• _Exercise goal_:
Of all the entries below, only the lines from the one with "Media Culture Heritage (629, 90)" up to and including the one with "Novica (102, 218)" are to be duplicated exactly.

• _Exercise data_:
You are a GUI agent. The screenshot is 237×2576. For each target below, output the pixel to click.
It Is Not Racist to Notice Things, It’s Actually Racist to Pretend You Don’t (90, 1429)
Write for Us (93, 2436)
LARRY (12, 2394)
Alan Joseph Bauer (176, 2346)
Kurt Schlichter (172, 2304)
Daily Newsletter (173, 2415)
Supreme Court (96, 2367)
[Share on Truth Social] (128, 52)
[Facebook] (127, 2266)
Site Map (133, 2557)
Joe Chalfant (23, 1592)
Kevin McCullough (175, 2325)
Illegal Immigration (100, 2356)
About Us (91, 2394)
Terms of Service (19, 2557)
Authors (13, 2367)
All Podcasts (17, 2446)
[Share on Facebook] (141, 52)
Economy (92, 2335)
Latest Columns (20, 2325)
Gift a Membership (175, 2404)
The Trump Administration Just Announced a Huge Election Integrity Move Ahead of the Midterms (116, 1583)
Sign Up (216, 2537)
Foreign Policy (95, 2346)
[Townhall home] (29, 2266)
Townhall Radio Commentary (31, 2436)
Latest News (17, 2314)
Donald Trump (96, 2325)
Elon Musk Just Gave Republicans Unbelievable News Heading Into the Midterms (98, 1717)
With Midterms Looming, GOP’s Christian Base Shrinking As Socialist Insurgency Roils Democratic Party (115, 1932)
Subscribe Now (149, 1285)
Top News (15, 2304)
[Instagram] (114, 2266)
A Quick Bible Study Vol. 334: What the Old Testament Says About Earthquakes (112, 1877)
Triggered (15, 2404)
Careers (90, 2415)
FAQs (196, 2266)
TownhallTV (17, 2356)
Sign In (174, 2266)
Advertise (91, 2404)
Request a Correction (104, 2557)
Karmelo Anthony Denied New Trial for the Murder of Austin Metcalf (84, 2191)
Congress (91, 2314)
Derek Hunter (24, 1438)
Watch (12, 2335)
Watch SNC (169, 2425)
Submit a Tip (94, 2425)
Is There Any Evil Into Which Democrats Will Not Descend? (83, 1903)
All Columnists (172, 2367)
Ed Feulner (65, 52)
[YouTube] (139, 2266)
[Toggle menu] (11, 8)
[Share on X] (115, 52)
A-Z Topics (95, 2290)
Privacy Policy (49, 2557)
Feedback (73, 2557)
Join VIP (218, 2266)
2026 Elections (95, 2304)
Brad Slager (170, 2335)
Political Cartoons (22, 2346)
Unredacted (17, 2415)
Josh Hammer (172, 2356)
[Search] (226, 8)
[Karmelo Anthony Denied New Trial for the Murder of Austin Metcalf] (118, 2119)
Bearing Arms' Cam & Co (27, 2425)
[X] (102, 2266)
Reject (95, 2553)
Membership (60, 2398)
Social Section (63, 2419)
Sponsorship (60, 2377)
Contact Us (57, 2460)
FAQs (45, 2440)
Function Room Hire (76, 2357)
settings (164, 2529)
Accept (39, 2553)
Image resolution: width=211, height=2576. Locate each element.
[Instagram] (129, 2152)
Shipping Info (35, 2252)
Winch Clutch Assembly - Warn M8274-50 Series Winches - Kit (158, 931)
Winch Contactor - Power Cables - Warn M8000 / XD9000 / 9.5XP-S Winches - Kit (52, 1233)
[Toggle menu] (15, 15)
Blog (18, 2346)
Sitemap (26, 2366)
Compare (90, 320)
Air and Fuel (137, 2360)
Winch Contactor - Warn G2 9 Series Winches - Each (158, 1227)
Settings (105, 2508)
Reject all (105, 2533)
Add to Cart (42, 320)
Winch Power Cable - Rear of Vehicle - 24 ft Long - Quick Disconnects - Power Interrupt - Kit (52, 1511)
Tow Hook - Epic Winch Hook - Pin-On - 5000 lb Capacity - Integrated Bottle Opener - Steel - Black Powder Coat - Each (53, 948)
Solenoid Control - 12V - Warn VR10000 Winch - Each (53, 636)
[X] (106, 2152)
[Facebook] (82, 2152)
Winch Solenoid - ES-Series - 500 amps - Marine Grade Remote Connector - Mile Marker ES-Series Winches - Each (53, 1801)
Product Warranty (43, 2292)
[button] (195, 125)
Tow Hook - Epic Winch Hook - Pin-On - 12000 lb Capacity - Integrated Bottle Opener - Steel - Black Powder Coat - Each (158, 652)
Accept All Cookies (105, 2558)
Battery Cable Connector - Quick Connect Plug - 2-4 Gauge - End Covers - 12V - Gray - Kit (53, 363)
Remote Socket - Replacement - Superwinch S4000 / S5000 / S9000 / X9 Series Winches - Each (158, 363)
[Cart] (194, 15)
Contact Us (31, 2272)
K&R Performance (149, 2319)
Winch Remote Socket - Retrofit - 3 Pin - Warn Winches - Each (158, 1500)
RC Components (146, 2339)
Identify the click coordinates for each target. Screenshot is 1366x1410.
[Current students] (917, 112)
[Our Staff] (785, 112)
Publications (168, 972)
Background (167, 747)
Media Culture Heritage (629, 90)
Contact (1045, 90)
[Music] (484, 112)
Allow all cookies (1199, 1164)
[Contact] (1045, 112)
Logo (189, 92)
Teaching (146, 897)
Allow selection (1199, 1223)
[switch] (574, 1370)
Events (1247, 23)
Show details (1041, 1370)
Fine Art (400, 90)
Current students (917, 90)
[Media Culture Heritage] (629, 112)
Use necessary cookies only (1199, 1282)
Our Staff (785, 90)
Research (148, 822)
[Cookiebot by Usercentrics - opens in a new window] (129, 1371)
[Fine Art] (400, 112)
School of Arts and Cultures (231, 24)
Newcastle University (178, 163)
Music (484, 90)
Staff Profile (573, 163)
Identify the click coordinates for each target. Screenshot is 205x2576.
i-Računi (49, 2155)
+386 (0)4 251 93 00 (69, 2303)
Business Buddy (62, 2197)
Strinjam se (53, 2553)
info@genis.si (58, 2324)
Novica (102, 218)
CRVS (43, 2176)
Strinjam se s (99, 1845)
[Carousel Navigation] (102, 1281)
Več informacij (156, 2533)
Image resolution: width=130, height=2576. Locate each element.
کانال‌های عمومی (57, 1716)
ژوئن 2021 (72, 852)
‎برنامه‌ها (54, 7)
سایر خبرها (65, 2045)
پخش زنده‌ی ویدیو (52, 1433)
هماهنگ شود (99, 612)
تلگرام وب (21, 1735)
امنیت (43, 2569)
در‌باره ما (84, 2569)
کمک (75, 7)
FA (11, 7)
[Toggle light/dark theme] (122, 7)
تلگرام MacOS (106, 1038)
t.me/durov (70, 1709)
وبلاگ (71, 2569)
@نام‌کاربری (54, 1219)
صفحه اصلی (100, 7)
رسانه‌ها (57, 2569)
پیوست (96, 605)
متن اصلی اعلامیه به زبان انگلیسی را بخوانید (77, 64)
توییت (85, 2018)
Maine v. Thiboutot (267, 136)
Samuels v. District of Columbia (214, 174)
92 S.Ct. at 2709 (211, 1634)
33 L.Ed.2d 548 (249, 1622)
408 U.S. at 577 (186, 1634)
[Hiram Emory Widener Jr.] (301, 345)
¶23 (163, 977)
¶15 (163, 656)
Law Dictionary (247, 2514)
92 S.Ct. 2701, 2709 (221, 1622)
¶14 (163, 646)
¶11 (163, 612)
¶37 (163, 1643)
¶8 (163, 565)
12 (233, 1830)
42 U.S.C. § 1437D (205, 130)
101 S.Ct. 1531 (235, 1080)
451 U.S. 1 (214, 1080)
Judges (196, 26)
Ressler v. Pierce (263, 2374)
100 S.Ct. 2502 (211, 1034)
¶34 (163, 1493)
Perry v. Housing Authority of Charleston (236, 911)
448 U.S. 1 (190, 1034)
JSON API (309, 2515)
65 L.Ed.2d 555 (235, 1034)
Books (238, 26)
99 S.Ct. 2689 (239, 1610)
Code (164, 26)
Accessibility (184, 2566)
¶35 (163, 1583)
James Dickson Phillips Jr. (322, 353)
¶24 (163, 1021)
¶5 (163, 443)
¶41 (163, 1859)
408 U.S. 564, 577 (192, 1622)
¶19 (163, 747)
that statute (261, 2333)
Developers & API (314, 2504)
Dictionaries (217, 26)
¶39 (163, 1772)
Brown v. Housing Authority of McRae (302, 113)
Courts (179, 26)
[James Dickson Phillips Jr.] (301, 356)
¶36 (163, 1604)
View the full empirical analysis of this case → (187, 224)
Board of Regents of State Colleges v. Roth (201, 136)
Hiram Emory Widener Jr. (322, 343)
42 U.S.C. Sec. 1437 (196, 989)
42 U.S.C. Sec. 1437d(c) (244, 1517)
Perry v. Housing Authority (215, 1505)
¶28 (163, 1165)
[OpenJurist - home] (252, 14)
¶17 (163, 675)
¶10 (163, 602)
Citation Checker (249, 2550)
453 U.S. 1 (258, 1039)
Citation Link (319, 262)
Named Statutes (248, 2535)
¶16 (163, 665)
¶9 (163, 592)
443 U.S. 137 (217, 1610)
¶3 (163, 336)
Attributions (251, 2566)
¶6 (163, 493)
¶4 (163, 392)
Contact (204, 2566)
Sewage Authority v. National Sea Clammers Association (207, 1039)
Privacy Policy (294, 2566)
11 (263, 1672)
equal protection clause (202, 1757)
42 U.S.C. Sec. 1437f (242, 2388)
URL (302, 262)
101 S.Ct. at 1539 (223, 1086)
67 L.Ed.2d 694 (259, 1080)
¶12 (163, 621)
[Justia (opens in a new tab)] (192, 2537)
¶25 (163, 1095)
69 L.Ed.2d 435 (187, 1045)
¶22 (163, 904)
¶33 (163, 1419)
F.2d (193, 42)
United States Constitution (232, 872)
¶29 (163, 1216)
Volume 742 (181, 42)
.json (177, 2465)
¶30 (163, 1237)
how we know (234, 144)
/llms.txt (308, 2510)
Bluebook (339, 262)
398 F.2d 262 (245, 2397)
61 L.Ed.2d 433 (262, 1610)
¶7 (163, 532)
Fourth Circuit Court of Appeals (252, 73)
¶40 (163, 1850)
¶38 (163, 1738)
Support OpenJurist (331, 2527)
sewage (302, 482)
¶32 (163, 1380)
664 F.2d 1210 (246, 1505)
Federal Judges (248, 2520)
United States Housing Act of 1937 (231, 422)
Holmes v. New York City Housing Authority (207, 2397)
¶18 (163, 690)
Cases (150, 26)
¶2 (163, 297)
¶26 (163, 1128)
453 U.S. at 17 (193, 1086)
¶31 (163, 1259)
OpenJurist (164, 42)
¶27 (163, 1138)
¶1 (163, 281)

• _Reply_:
Media Culture Heritage (629, 90)
Contact (1045, 90)
[Music] (484, 112)
Allow all cookies (1199, 1164)
[Contact] (1045, 112)
Logo (189, 92)
Teaching (146, 897)
Allow selection (1199, 1223)
[switch] (574, 1370)
Events (1247, 23)
Show details (1041, 1370)
Fine Art (400, 90)
Current students (917, 90)
[Media Culture Heritage] (629, 112)
Use necessary cookies only (1199, 1282)
Our Staff (785, 90)
Research (148, 822)
[Cookiebot by Usercentrics - opens in a new window] (129, 1371)
[Fine Art] (400, 112)
School of Arts and Cultures (231, 24)
Newcastle University (178, 163)
Music (484, 90)
Staff Profile (573, 163)
Identify the click coordinates for each target. Screenshot is 205x2576.
i-Računi (49, 2155)
+386 (0)4 251 93 00 (69, 2303)
Business Buddy (62, 2197)
Strinjam se (53, 2553)
info@genis.si (58, 2324)
Novica (102, 218)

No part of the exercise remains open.